Memorias


MI PRIMERA COMUNIÓN


D. Segundo era el típico maestro fiel hasta los tuétanos al régimen del nacionalcatolicismo. Llevaba un porte decimonónico, siempre vestido de traje y con cierto tufillo a rancio. Era espigado y alto, al menos eso nos parecía a nuestra corta edad, con pelo cano pero entero, solo amenazado con unas ligeras entradas. Llevaba unos cristales de culo de botella colgados de unas patillas de alambres que figuraban como gafas. Usaba bastón por seguridad suya, pero para inseguridad nuestra pues al mínimo error o salida de tono podía medir nuestras espaldas, cabezas o aquella parte que primero alcanzara. De todos modos, su arma más temida era la regla de cuadradillo con la que nos afinaba las yemas de los dedos. A parte de exigir orden y disciplina y de tenernos haciendo caligrafía, no creo que nos enseñara mucho más. Todo lo demás eran soflamas y discursos que nos martilleaban los tímpanos con  su potente voz de pito: Dios, Franco, el pecado, la obediencia, los malos y los buenos…

La escuela de mi infancia, muy remozada
Hacía valer su imagen y su antigüedad en la escuela para incrementar su renta, que por aquel entonces, supongo, sería más que reducida. Sutilmente, o como ordeno y mando que todo era posible, solía aconsejar a las madres que a su hijo le convendría tener unas clases particulares para mejorar su rendimiento escolar. Amablemente ofrecía los servicios de su hija, que al decir suyo era también maestra, con la garantía de que las clases se impartían en su propia casa. Mi madre mordió el anzuelo y no me quiero imaginar lo que podía suponer para ella ese dinero. Así que si no tuve poco con el padre, me tocó también la hija.

No recuerdo su nombre. Me sorprendió verla joven, aunque no muy agraciada, ya que todas las maestras que yo conocía en mi escaso currículo estudiantil eran señoras mayores y un tanto cascarrabias. Su aspecto y su indumentaria tenían el mismo toque cutre que el de su progenitor, pero no tenía bastón ni regla de cuadradillo, lo que ya de por sí era una mejora. También llevaba gafas, pero éstas eran de pasta –otra mejora. Sus ademanes eran melifluos e, incluso, empalagosos. Hablaba manteniendo siempre una sonrisa postiza, como quien tiene que estar conquistando continuamente al cliente. No recuerdo ni qué me enseñaba ni si me ensañaba algo. Eso sí, lo que recuerdo como si fuese hoy es que estuvo todo el curso hablándome de mi primera comunión: lo importante que era hacerla bien, recibir a Jesús dentro de mí… y sobre todo que cuando lo recibiera me acordase de ella y que le pidiera por ella.
####
| Objetivo planteado A |
Responde estas preguntas sobre el fragmento de memorias:
(i) ¿Cuál era el arma más temida de D. Segundo?
(ii) ¿Dónde se impartían las clases particulares que ofrecía D. Segundo?
(iii) ¿De qué eran las gafas de la hija de D. Segundo?
| Objetivo planteado B |
Enumera los asuntos de las soflamas y discursos con que D. Segundo martilleaba los tímpanos de los alumnos, según el fragmento de memorias.
| Objetivo planteado C |
Prosigue el relato de memorias sobre la primera comunión a partir de su última frase.

| Material proporcionado |
####
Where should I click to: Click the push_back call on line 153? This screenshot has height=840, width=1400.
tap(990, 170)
####
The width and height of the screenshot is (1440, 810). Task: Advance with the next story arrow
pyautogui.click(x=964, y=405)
####
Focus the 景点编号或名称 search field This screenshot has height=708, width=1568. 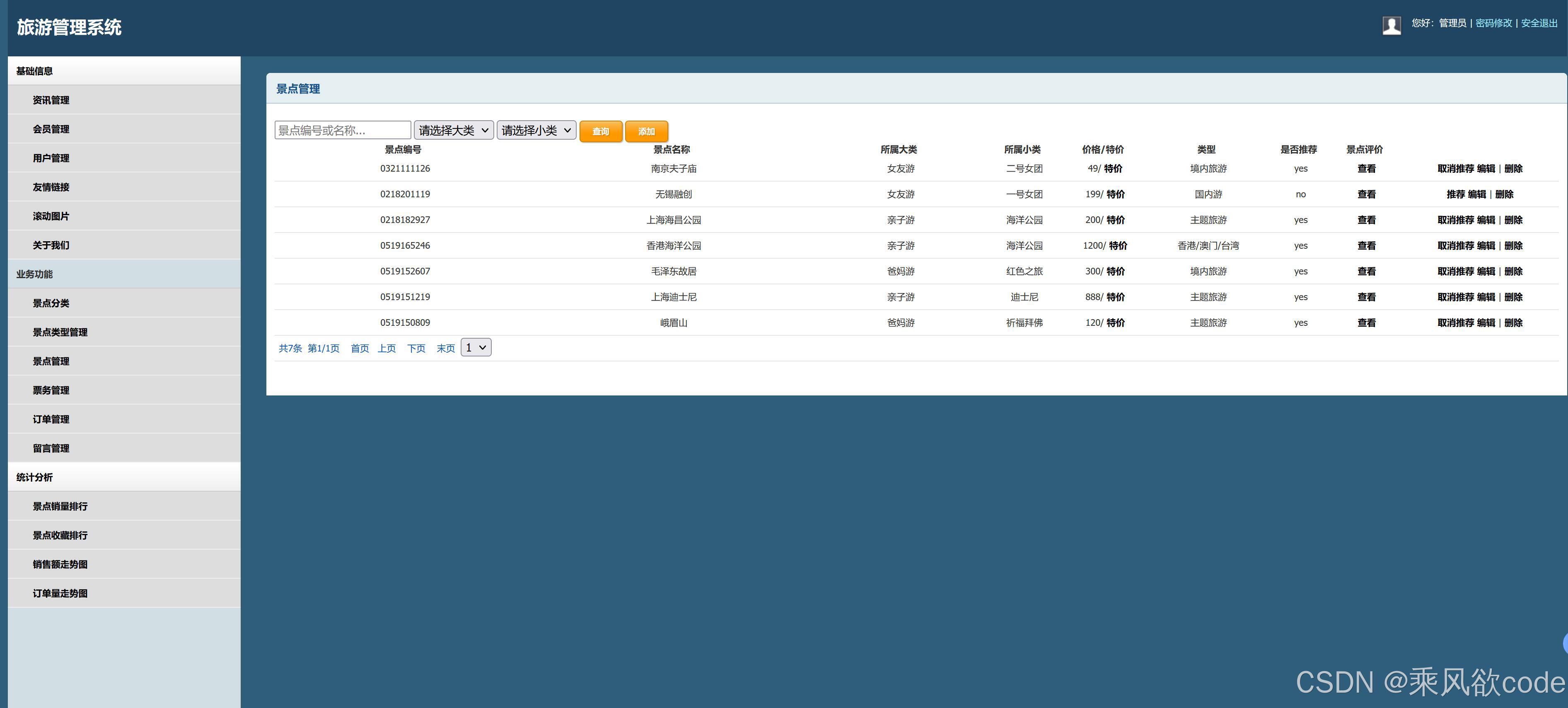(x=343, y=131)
####
| Respuesta correcta A |
(i) La regla de cuadradillo.
(ii) En su propia casa.
(iii) De pasta.

| Respuesta correcta B |
- Dios
- Franco
- El pecado
- La obediencia
- Los malos
- Los buenos

| Respuesta correcta C |
A todo esto, D. Segundo ya había llamado al párroco para comunicarle que los chicos de la primera comunión eran los de su clase. Sin más apareció D. Pablo un buen día y nos comunicó que nos tocaba hacer la primera comunión, lo que por aquel entonces estaba libre de toda duda. Nos encargó que avisáramos a las familias y que ya nos dirían en la escuela cuándo teníamos que presentarnos en la parroquia para ir a la catequesis. O sea, que nuestro maestro redobló sus monsergas a partir de ese día. Así que la catequesis había comenzado para nosotros bastante antes de presentarnos en la parroquia. Las cosas eran así y no había nada que decir, y menos una familia represaliada de la guerra: la iglesia tenía mano en el régimen, el régimen tenía mano en la iglesia y punto.

Por fin llegó el día señalado de comenzar la catequesis y nos juntaron a todos en la iglesia, eso sí, los niños en los bancos de la derecha y las niñas en los de la izquierda, de la misma manera que en la escuela teníamos un pabellón distinto para cada sexo y el recreo también en patios distintos. Este era otro principio educativo que, por aquel entonces, a nadie se le ocurría poner en duda. Nos dividieron en grupos como de veinte y nos asignaron catequistas. A mí me tocó un chico joven, lo que suponía una excepción porque la mayoría eran señoras. Recuerdo que era bastante tímido y que hablaba muy bajito, quizás porque estábamos en la iglesia y había más grupos o porque el bueno de él no sabía muy bien qué hacer con nosotros.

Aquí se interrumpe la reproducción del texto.